Los que odian tanto que festejaron la muerte de Fraga Iribarne bebiendo cava por plazas y calles, especialmente de Barcelona, aunque son pocos hacen un enorme ruido que los medios informativos amplificamos hasta el infinito.
Cuando las televisiones los exhiben cantando, bailando y emborrachándose entre signos de la patria autonómica que demandan independiente o del comunismo que quieren imponer, a cualquier observador descubre con estupor que son necrófilos, como las hienas.
Pero como las televisiones muestran a estos odiantes sin hacer el más mínimo análisis, sobre quiénes son o qué significa su alegría en una sociedad sana y libre, a primera vista podría parecer que representan el sentir general.
Las imágenes repetidas mil veces en mil medios parecen decir que estos tipos son el pueblo español.
No lo son, pero lo fueron en los 1930. Estas masas, de izquierdas o derechas, construyen oclocracias que conducen a los más espantosos regímenes: desde el nazi hasta el comunista, o el de los sádicos asesinos tanto del primer franquismo como del republicanismo más fanático.
Todos conocemos a personas que van a este tipo de autos de fe del odio popular. Los conocemos a ellos y a sus familias, sabemos de dónde vienen, quienes eran sus padres y abuelos. Y no olvidemos que los anónimos asesinos de los dos bandos eran gente común y dejaron descendencia.

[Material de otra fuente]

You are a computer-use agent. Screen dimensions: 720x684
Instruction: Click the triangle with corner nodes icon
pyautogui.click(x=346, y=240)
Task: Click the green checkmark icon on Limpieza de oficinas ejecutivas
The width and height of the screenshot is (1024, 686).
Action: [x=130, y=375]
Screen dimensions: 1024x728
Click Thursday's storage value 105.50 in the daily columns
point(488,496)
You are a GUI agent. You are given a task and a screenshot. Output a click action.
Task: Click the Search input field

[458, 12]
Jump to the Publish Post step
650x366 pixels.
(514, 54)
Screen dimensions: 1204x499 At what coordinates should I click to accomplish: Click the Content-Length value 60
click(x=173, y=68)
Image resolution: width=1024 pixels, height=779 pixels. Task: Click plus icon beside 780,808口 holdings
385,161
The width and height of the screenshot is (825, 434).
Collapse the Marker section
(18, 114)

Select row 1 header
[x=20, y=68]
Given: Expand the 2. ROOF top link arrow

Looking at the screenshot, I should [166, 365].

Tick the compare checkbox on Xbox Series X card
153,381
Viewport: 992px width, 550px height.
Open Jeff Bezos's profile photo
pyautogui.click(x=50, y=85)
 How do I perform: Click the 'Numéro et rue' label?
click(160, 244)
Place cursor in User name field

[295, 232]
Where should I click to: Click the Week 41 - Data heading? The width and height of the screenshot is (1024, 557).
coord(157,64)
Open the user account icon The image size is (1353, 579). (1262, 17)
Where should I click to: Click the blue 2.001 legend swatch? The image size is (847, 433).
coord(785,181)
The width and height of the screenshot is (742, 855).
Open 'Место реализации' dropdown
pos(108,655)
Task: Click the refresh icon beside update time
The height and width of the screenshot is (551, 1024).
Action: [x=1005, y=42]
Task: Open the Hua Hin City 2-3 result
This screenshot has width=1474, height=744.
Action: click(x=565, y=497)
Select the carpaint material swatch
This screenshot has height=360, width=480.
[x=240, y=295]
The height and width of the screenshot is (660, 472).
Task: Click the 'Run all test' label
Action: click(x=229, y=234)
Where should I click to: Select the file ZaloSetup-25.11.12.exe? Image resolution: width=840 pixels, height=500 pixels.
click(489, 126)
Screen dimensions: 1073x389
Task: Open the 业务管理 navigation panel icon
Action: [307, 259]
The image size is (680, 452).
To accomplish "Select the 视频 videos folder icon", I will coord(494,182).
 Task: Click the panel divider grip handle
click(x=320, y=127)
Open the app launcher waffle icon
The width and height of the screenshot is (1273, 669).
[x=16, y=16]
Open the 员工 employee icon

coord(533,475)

Con su conducta y enseñanzas transmitieron en sus casas rabia y odio, son origen de esos seres miserables a los que popularmente se conocía como malnacidos.
Para el relativismo cultural actual son gente común que ejerce su derecho, que lo tiene. Pero que es despreciable.
Muchos descendientes de la ultraderecha se han pasado a la ultraizquierda, y viceversa.
“Matan al padre”, repetiría Freud, mientras transmiten el odio entre los suyos, generación tras generación. Son la chusma, la chusma necrófila que necesita odiar.